Quoting Dr. David Alan Gilbert (2019-10-18 04:43:52)
> * Laurent Vivier (lvivier@redhat.com) wrote:
> > On 18/10/2019 10:16, Dr. David Alan Gilbert wrote:
> > > * Scott Cheloha (cheloha@linux.vnet.ibm.com) wrote:
> > >> savevm_state's SaveStateEntry TAILQ is a priority queue.  Priority
> > >> sorting is maintained by searching from head to tail for a suitable
> > >> insertion spot.  Insertion is thus an O(n) operation.
> > >>
> > >> If we instead keep track of the head of each priority's subqueue
> > >> within that larger queue we can reduce this operation to O(1) time.
> > >>
> > >> savevm_state_handler_remove() becomes slightly more complex to
> > >> accomodate these gains: we need to replace the head of a priority's
> > >> subqueue when removing it.
> > >>
> > >> With O(1) insertion, booting VMs with many SaveStateEntry objects is
> > >> more plausible.  For example, a ppc64 VM with maxmem=8T has 40000 such
> > >> objects to insert.
> > > 
> > > Separate from reviewing this patch, I'd like to understand why you've
> > > got 40000 objects.  This feels very very wrong and is likely to cause
> > > problems to random other bits of qemu as well.
> > 
> > I think the 40000 objects are the "dr-connectors" that are used to plug
> > peripherals (memory, pci card, cpus, ...).
> 
> Yes, Scott confirmed that in the reply to the previous version.
> IMHO nothing in qemu is designed to deal with that many devices/objects
> - I'm sure that something other than the migration code is going to get upset.

The device/object management aspect seems to handle things *mostly* okay, at
least ever since QOM child properties started being tracked by a hash table
instead of a linked list.

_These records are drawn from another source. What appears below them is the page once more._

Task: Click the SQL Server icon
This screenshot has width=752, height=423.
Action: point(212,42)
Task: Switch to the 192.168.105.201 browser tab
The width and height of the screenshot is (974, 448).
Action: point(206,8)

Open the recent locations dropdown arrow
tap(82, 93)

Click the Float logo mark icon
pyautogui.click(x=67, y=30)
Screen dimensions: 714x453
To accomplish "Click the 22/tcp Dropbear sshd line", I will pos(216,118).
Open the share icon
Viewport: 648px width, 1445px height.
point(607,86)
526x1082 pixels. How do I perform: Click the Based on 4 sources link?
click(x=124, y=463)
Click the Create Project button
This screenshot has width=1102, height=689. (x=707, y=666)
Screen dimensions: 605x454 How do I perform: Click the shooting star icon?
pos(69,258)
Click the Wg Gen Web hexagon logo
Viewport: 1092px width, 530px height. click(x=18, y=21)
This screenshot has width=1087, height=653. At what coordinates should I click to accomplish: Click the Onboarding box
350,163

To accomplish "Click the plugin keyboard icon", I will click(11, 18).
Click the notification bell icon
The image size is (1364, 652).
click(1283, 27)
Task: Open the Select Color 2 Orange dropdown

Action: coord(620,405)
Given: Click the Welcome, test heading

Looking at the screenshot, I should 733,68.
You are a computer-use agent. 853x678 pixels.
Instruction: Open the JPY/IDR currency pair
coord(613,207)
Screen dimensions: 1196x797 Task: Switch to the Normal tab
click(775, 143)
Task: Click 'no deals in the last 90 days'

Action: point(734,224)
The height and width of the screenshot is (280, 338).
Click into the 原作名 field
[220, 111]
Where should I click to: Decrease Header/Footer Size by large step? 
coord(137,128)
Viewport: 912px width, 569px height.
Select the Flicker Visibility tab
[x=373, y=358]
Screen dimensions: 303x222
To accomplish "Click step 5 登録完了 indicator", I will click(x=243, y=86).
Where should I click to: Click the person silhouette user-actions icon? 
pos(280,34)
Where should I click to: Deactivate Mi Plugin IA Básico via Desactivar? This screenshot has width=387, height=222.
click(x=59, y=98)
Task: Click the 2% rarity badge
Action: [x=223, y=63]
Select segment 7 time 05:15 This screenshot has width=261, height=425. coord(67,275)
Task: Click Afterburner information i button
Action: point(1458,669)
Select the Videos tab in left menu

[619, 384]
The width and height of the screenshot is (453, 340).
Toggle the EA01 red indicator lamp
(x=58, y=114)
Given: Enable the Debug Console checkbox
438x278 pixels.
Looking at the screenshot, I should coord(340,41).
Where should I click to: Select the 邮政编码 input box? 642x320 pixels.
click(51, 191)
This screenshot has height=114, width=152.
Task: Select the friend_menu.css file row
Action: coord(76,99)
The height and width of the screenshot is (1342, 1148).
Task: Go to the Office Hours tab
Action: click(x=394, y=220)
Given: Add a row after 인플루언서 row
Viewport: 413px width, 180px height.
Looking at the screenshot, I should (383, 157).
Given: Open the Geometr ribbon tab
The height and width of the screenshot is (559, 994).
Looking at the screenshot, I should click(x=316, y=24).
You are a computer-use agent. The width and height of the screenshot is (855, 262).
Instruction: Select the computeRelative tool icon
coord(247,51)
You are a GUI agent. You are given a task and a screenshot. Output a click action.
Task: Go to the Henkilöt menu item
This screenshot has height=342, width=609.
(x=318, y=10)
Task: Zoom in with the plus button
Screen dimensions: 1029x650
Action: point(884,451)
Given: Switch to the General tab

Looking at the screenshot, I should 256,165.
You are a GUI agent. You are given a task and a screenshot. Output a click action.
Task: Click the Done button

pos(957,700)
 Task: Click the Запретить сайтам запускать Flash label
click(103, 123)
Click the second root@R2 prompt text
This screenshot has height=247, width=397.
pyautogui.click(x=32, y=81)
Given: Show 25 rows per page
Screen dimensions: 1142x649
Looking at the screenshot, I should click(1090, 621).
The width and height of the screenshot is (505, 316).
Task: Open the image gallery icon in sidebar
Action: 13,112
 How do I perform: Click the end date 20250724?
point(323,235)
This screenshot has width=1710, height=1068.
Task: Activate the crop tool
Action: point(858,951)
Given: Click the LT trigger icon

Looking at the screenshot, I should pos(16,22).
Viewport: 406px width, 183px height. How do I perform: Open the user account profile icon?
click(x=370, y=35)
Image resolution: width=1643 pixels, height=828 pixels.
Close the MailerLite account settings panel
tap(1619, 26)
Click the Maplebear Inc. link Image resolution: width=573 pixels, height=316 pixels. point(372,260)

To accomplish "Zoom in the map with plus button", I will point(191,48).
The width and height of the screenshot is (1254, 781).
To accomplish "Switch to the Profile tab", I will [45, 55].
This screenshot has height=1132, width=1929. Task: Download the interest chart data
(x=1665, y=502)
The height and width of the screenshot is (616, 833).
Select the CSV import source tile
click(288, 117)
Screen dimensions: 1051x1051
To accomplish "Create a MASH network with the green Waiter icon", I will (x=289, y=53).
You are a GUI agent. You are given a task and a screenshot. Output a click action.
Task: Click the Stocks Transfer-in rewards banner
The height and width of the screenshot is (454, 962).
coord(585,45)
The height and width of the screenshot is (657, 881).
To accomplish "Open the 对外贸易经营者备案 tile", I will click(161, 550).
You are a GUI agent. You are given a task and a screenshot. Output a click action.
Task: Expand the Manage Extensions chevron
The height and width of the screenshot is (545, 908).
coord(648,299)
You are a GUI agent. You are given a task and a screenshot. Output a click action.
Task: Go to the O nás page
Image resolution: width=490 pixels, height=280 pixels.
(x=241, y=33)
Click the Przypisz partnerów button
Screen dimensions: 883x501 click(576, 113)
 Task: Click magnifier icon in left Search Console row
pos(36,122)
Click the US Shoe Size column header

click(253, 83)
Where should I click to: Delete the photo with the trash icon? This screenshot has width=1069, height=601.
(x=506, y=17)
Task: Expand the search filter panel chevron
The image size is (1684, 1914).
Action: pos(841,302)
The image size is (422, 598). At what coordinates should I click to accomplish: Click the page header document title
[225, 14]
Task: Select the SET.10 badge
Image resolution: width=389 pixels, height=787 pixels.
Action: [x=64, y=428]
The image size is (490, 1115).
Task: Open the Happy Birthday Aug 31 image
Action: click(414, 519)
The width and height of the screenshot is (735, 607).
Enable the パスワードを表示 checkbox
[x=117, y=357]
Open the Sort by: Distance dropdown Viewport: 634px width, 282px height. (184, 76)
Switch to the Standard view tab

It's worth noting that that change (b604a854) was
done to better handle IRQ pins for ARM guests with lots of CPUs. I think it is
inevitable that certain machine types/configurations will call for large
numbers of objects and I think it is fair to improve things to allow for this
sort of scalability.

But I agree it shouldn't be abused, and you're right that there are some
problem areas that arise. Trying to outline them:

 a) introspection commands like 'info qom-tree' become pretty unwieldly,
    and with large enough numbers of objects might even break things (QMP
    response size limits maybe?)
 b) various related lists like reset handlers, vmstate/savevm handlers might
    grow quite large

I think we could work around a) with maybe flagging certain
"internally-only" objects as 'hidden'. Introspection routines could then
filter these out, and routines like qom-set/qom-get could return report
something similar to EACCESS so they are never used/useful to management
tools.

In cases like b) we can optimize things where it makes sense like with
Scott's patch here. In most cases these lists need to be walked one way
or another, whether it's done internally by the object or through common
interfaces provided by QEMU. It's really just the O(n^2) type handling
where relying on common interfaces becomes drastically less efficient,
but I think we should avoid implementing things in that way anyway, or
improve them as needed.

> 
> Is perhaps the structure wrong somewhere - should there be a single DRC
> device that knows about all DRCs?

That's an interesting proposition, I think it's worth exploring further,
but from a high level:

 - each SpaprDrc has migration state, and some sub-classes SpaprDrc (e.g.
   SpaprDrcPhysical) have additional migration state. These are sent
   as-needed as separate VMState entries in the migration stream.
   Moving to a single DRC means we're either sending them as an flat
   array or a sparse list, which would put just as much load on the
   migration code (at least, with Scott's changes in place). It would
   also be difficult to do all this in a way which maintains migration
   compatibility with older machine types.
 - other aspects of modeling these as QOM objects, such as look-ups,
   reset-handling, and memory allocations, wouldn't be dramatically
   improved upon by handling it all internally within the object

AFAICT the biggest issue with modeling the DRCs as individual objects
is actually how we deal with introspection, and we should try to
improve. What do you think of the alternative suggestion above of
marking certain objects as 'hidden' from various introspection
interfaces?

> 
> Dave
> 
> 
> > https://github.com/qemu/qemu/blob/master/hw/ppc/spapr_drc.c
> > 
> > They are part of SPAPR specification.
> > 
> > https://raw.githubusercontent.com/qemu/qemu/master/docs/specs/ppc-spapr-hotplug.txt
> > 
> > CC Michael Roth
> > 
> > Thanks,
> > Laurent
> --
> Dr. David Alan Gilbert / dgilbert@redhat.com / Manchester, UK
>